Sweet potato puree and bacon roasted brussels.


----------



## Geo87 (Dec 26, 2014)

If you like chilli try green beans with Harrisa and goats curd ( or feta)


----------



## panda (Dec 27, 2014)

butternut squash & fig cous cous, red cabbage & caper slaw


----------



## Oaken (Dec 27, 2014)

I love veggies.
Some of the sides I did this Holiday season.
Roasted sweet potatoes with butter, cinnamon, salt and pepper.
Spinach & strawberry salad with a red wine vinegar vinaigrette.
Red cabbage salad from a SoCal restaurant called Clearman's North Woods Inn:

½ head of red cabbage, cored & sliced thin
½ cup of oil
½ cup of red wine vinegar, + 2 Tbsp of balsamic vinegar
8 Tbsp of sugar
4 tsp of salt
1 tsp of seasoning salt
½ tsp of pepper
½ tsp of onion powder
#mix all of dressing and then mix with cabbage. Allow to marinate at least 2 hours. Improves the longer it sits.


----------



## ShadowyFox (Dec 28, 2014)

I'm definitely gonna have to try out that Red cabbage salad, Oaken! It sounds delicious.

Geo87, I like the sounds of that. I'm a fan of chiles. Just have to find some harissa.

panda, that couscous just seems so dang delicious! I'll have to try it.


----------



## Geo87 (Dec 28, 2014)

ShadowyFox said:


> Geo87, I like the sounds of that. I'm a fan of chiles. Just have to find some harissa.



Harrisa is a North African spice paste which is easy enough to make. Basically it's red chillies , ground cumin, ground coriander , Garlic, lemon juice, salt. 
If you want it less hot you can throw some roasted peppers in there. 
Use whole spices and toast them then grind them yourself for the best flavour. 
Combine all ingredients in a food processor or a mortar and pestle.


----------



## ShadowyFox (Dec 29, 2014)

Oh wow. That is pretty simple. Any suggestion on the sort of red chiles? Like are we talking jalapenos, thai birds? We've got some local chiles that only grow in this area that one of the farmers has, called Tennessee cherry chiles that I've been looking for a way to make use of. Tiny little things, like red thai bird sized.

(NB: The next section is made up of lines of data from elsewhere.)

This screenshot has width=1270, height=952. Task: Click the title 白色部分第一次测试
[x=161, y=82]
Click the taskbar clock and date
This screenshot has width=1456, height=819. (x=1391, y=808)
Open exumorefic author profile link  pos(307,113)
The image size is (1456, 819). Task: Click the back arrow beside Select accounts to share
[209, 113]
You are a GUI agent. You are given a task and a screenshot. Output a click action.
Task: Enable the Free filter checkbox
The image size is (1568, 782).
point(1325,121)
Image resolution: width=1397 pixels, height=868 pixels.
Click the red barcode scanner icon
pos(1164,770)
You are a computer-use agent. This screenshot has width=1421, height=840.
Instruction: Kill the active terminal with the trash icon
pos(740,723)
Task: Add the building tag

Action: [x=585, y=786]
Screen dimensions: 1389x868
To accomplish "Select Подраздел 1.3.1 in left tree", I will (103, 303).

I know I've got to invest in a mortar and pestle. This might be the time to do it. Just gotta figure out where to buy it from and what kind to buy (like traditional Western, mocajete, or the Japanese style).


----------



## Geo87 (Dec 29, 2014)

Yeah that's a simple version there are more complicated ones out there, the recipes vary depending on the region. 
I would use whatever chillies you have laying around and give it a go. 

Whatever you do get the biggest mortar and pestle you can  trust me I had a small one gifted to me once it's horrible ! 

Here's the quantitys recipe makes 200ml:
1 red pepper roasted and peeled
10 small bullet chillies 
2 cloves garlic
1/2 teaspoon salt
1 teaspoon cumin seeds
3/4 teaspoon coriander seeds
60ml olive oil 

I would try de-seeding the chillies first unless you like it really hot! 
You can also make this in a blender. But it's really not as good without toasting and crushing your own spices .


----------



## mise_en_place (Dec 30, 2014)

I have a recipe for harissa that is very simple as well. 

For the future, you can roast some brussels sprouts and then toss them in a glaze of harissa (or any thicker hot sauce) with some honey and lemon juice. 

For 1 lb sprouts, I like 2 Tbl harissa, 2 tsp honey, and 1 Tbl lemon juice.


----------



## akirapuff (Jan 15, 2015)

japanese curry with rice, kinda like chicken katsu


----------